**WHAT TO PRODUCE:** Express the records, starting at the beginning and ending at the line containing "click(101, 155)", as a two-column CSV headed input and output, with one row per record: its text in the input field and its answer in the output field, each quoted and with line breaks turned into spaces. Leave the pictures out.

---------- SUPPLIED DATA

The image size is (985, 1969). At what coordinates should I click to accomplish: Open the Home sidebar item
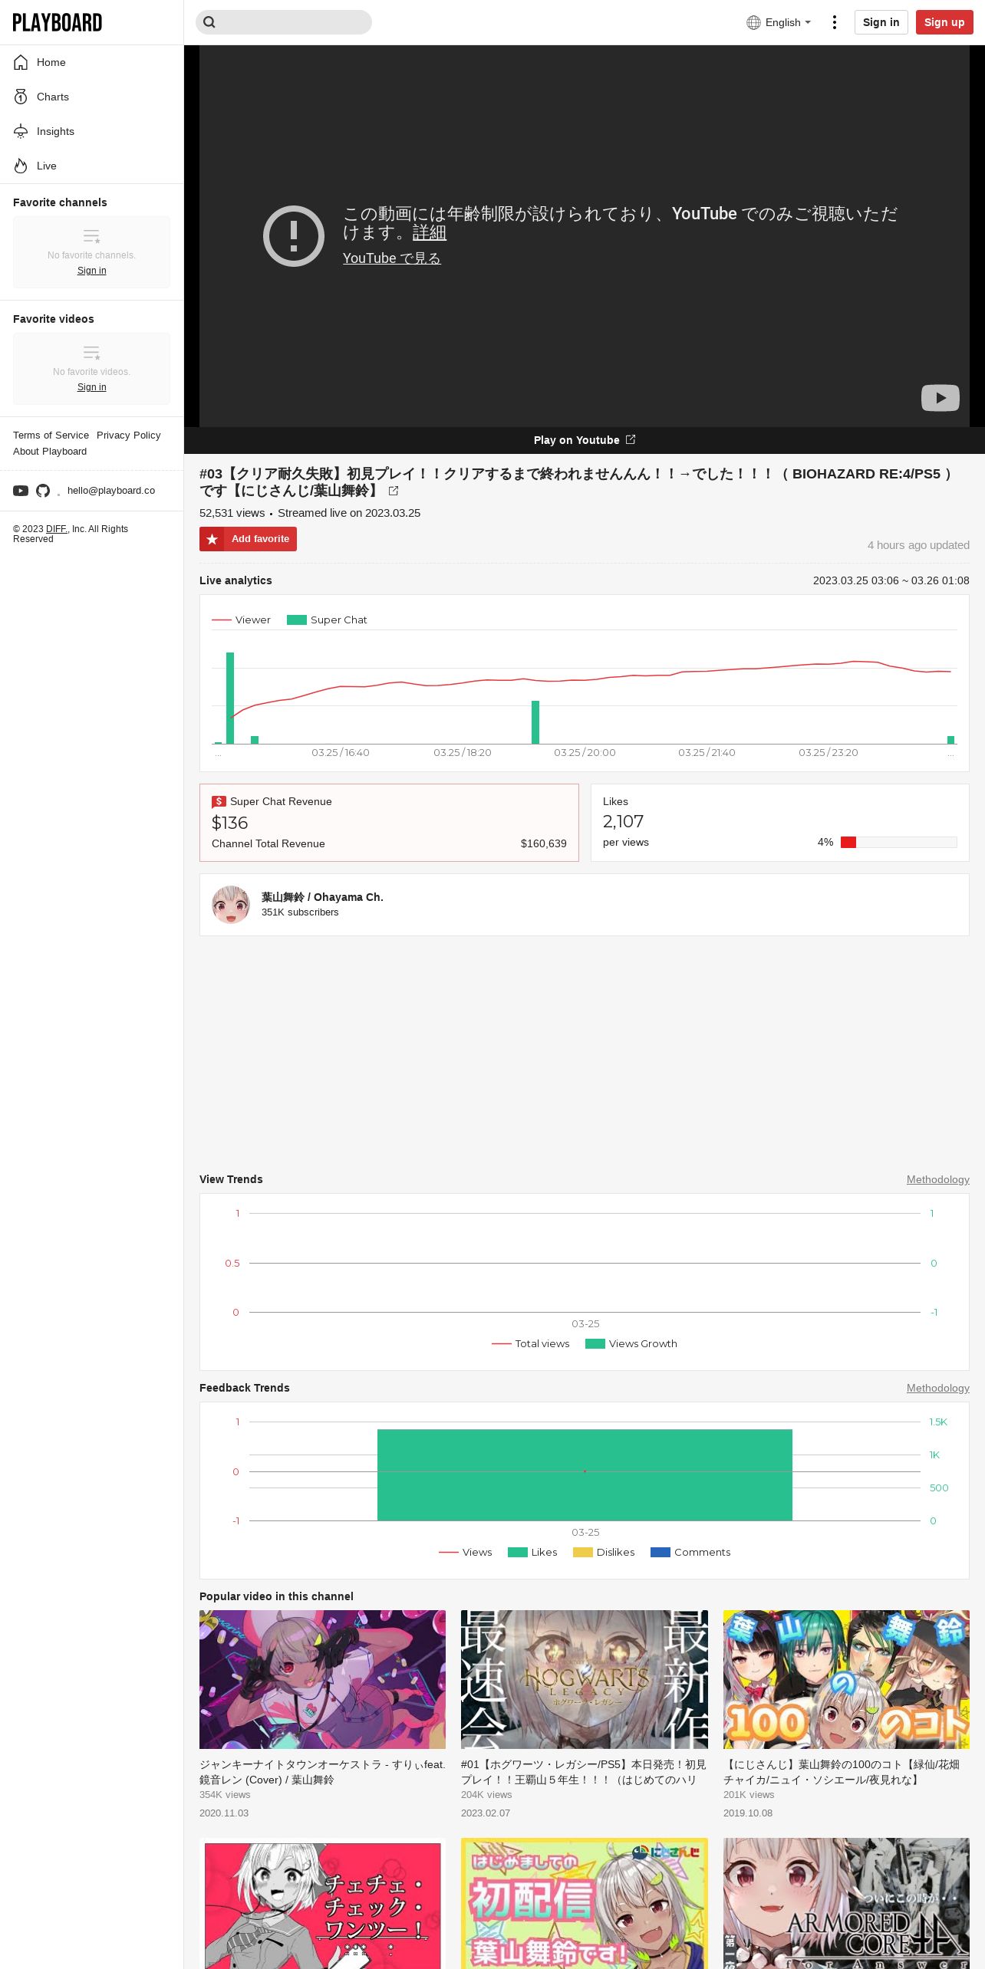tap(91, 62)
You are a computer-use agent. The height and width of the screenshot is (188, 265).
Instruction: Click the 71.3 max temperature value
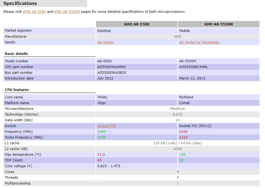click(101, 155)
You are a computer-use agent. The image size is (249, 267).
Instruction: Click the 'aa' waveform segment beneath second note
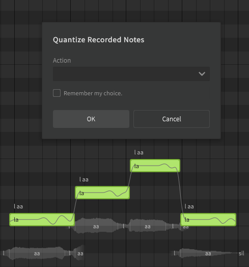click(x=96, y=226)
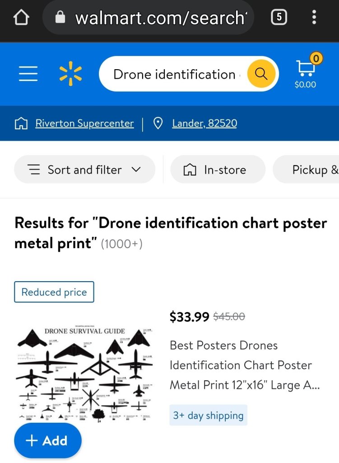
Task: Open the browser three-dot menu
Action: pos(314,18)
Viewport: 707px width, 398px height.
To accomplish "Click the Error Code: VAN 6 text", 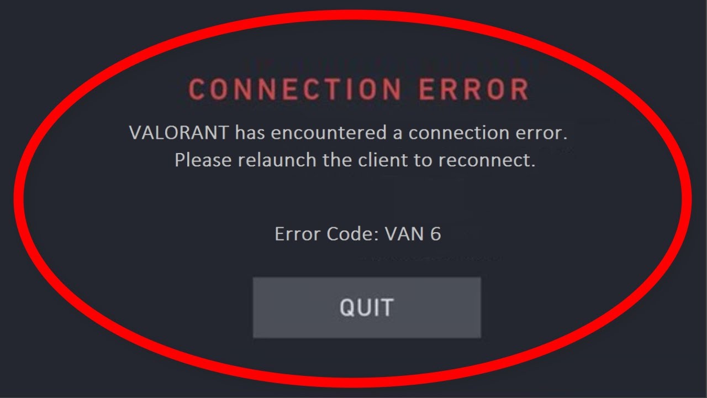I will click(x=358, y=234).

--------------------

**SOLUTION:**
input,output
"The image size is (985, 1969). At what coordinates should I click to accomplish: Open the Home sidebar item","tap(91, 62)"
"You are a computer-use agent. The height and width of the screenshot is (188, 265). Instruction: Click the 71.3 max temperature value","click(101, 155)"